WordPress cheerily informed me that today is my one year anniversary of blogging. I can’t remember what starting it was like, but I do remember being proud of my first post Why Being A Young Writer Is Tough. I reread it and didn’t find it too bad. A bit wordy and lacking confidence, but it didn’t make me want to smash my laptop screen which is always a good sign when revisiting old work. Or maybe I just haven’t progressed enough since then. To have opened WordPress for the first time in weeks on exactly this day seemed like a sign to start posting again.
Naturally, I wanted to slam ‘post’ on my first piece immediately, but I’ve made that mistake too many times before, so I thought I’d better at least proof-read before offering it to the void.
Good thing I did. Rather than the polished, 1800 words I remembered, there were only 500 words of a rough draft. My first instinct was to wonder if I’d simply imagined completing it. It’s a bit worrying I consider my own mind failing before a computer’s, but at least then it’s only an imaginary loss of work. The save function had been a bit iffy while writing that day though and I had to accept yes, I had spent those hours on it and yes, they were gone. Serves me right for not backing up.

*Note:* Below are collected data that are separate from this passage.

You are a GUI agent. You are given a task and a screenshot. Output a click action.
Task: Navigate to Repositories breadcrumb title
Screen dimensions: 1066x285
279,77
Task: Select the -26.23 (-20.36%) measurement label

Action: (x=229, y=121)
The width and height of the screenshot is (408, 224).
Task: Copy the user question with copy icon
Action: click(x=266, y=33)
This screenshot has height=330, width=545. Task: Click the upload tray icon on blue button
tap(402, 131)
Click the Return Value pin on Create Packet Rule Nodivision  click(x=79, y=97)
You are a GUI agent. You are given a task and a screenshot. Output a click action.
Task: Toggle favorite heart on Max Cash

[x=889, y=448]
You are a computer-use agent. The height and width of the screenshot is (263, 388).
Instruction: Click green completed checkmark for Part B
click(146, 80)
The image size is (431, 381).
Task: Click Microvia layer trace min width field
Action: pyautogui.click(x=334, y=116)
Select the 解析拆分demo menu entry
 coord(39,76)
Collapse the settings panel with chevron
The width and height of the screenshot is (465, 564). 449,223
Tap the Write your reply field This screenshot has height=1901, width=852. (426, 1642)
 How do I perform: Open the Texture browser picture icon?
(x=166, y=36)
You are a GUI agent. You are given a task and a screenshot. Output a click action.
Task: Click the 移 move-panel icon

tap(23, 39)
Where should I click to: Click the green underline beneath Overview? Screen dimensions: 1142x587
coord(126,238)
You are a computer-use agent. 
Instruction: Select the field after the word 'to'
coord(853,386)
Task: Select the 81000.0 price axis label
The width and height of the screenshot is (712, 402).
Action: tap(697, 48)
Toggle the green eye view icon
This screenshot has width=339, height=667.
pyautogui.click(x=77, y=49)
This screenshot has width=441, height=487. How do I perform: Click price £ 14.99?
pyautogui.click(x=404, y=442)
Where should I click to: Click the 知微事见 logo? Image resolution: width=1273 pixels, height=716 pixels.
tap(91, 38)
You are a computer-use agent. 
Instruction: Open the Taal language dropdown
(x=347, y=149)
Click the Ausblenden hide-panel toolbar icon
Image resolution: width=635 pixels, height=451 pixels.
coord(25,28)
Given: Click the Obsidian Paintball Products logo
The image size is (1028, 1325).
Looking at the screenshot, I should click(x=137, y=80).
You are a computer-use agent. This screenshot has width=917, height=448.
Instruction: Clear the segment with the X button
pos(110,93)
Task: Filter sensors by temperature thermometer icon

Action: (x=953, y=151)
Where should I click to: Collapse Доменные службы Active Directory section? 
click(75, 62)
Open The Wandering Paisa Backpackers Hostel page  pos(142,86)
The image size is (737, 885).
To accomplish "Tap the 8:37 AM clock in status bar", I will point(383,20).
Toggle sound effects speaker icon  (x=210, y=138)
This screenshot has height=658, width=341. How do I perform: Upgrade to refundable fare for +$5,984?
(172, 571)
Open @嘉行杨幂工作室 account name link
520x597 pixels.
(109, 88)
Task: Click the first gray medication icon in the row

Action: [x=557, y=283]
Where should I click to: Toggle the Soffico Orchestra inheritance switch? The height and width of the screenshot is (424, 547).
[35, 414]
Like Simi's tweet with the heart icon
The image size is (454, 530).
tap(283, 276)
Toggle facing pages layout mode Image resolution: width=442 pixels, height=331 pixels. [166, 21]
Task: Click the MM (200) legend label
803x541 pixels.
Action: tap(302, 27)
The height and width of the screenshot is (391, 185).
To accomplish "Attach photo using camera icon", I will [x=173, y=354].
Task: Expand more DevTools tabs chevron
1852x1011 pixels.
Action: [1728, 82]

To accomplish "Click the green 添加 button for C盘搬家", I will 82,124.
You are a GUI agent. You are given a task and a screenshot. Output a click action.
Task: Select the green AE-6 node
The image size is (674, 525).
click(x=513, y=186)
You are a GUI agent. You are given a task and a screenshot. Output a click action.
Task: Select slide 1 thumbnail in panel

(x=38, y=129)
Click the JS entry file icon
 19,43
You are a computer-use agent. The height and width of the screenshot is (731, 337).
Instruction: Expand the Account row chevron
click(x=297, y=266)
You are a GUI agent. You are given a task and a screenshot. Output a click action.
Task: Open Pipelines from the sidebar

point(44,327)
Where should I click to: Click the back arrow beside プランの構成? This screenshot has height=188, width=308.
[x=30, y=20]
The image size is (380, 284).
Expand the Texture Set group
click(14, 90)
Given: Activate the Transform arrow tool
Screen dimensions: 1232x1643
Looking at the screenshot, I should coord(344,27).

As I tend to do, I plunged into the sea of despair and declared it a sign I couldn’t restart my blog after all. This may have been a last-ditch attempt at procrastination. Then, as usual, I realised the sea was more of a puddle and figured out what to do. I still had all the notes I wrote the post off, I just needed to wait for Wednesday to join them at my mum’s house. The other posts remained intact. And I still had forty minutes before work. I decided I would write a new post, explaining what had happened and celebrating my anniversary (glossing over the part where I was inactive for six months.) That way I could still get my blog started again and let people know more posts would definitely be forthcoming.
And so I did, creating possibly the most redundant post on this blog. What an achievement.
All this is a very longwinded way to say – due to technical difficulties I cannot post as planned but will do very soon. Happy blog birthday to me.